PGS wins bank support as billionaire Andresens boost investment
LYSAKER, Norway (Bloomberg) -- Petroleum Geo-Services won conditional agreement from banks for a longer credit line and new investment from the billionaire Andresen family, as the Norwegian oil-services provider contends with the crude slump.
Lenders will prolong a revolving credit facility by two years until September 2020, if the company raises 1.9 billion kroner ($223 million) in a private share sale and completes a bond exchange, according to a statement on Tuesday. The Andresen family has agreed to invest 425 million kroner in the stock sale through Ferd AS, PGS’s largest shareholder.

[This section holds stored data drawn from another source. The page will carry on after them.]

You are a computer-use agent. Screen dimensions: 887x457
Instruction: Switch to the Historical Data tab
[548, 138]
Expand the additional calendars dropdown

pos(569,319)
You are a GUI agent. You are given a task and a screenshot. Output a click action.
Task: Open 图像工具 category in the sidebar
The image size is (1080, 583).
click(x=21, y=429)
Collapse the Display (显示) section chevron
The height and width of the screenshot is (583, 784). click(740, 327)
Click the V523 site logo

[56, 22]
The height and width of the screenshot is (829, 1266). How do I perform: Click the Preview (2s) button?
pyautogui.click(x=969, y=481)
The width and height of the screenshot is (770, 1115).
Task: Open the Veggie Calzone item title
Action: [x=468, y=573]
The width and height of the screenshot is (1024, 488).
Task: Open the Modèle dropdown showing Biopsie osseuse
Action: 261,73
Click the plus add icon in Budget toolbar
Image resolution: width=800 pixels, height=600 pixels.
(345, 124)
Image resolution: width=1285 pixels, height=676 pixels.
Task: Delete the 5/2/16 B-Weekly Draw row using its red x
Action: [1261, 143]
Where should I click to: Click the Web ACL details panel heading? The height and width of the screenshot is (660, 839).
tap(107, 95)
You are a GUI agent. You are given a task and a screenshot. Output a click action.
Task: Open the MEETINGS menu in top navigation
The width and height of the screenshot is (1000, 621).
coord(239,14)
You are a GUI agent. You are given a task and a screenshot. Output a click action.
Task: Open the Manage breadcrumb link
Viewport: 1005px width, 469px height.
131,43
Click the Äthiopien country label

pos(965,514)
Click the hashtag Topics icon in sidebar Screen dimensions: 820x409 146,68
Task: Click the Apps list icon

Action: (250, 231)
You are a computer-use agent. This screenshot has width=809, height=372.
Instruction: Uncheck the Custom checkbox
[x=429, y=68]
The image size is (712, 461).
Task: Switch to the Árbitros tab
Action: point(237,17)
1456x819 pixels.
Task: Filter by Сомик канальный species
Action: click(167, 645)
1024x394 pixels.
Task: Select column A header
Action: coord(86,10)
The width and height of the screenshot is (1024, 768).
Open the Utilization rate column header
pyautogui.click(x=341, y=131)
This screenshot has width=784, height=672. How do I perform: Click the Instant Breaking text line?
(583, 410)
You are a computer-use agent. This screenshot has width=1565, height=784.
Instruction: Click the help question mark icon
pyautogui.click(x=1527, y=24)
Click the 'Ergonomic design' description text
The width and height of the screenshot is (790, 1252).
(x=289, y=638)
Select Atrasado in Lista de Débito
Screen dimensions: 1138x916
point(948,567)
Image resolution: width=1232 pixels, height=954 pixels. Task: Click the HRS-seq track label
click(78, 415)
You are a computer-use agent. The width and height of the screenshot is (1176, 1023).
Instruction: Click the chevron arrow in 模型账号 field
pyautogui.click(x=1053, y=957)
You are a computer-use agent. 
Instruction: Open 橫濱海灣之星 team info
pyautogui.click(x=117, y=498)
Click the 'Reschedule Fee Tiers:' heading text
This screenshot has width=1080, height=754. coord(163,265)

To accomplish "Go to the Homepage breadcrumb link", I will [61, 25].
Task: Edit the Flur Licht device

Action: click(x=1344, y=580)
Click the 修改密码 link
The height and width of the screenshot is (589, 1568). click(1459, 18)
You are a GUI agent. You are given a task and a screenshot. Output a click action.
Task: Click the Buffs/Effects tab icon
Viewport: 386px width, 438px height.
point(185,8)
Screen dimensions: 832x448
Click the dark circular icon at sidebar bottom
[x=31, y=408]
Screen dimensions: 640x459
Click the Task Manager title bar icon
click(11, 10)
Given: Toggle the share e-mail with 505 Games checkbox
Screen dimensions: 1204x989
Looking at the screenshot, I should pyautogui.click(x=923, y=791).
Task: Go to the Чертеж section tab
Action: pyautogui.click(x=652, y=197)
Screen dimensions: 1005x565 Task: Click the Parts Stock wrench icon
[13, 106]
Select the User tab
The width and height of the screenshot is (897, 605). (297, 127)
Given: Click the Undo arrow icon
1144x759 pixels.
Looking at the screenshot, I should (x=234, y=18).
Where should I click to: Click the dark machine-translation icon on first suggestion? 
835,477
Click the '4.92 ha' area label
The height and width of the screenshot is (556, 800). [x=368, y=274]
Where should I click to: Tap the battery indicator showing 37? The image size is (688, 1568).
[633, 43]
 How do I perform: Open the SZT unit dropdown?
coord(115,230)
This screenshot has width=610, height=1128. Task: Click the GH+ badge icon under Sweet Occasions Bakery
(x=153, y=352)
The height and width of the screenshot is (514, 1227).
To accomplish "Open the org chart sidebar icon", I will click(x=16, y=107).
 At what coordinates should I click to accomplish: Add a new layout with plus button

PGS may also sell 300 million kroner of shares in a rights offer as crude prices below $50/bbl weigh on offshore drilling and demand for surveys. Competitor CGG SA told investors this month that it is considering plans to restructure debt.
Under PGS’s bond exchange, holders of the company’s December 2018 notes can get repaid at 95% of face value for half their holdings. The other half will be replaced with December 2020 notes paying an identical 7.375% coupon. The $450 million of 2018 notes are quoted at about 85 cents on the dollar, according to data compiled by Bloomberg. The exchange offer requires 90% acceptance.
PGS’s lenders will gradually reduce the size of the credit facility to $350 million from $500 million, if the company’s plan goes ahead. The surveyor’s earnings before interest, taxes, depreciation and amortization fell almost 40% in the 12 months ended September to $382 million, according to data compiled by Bloomberg.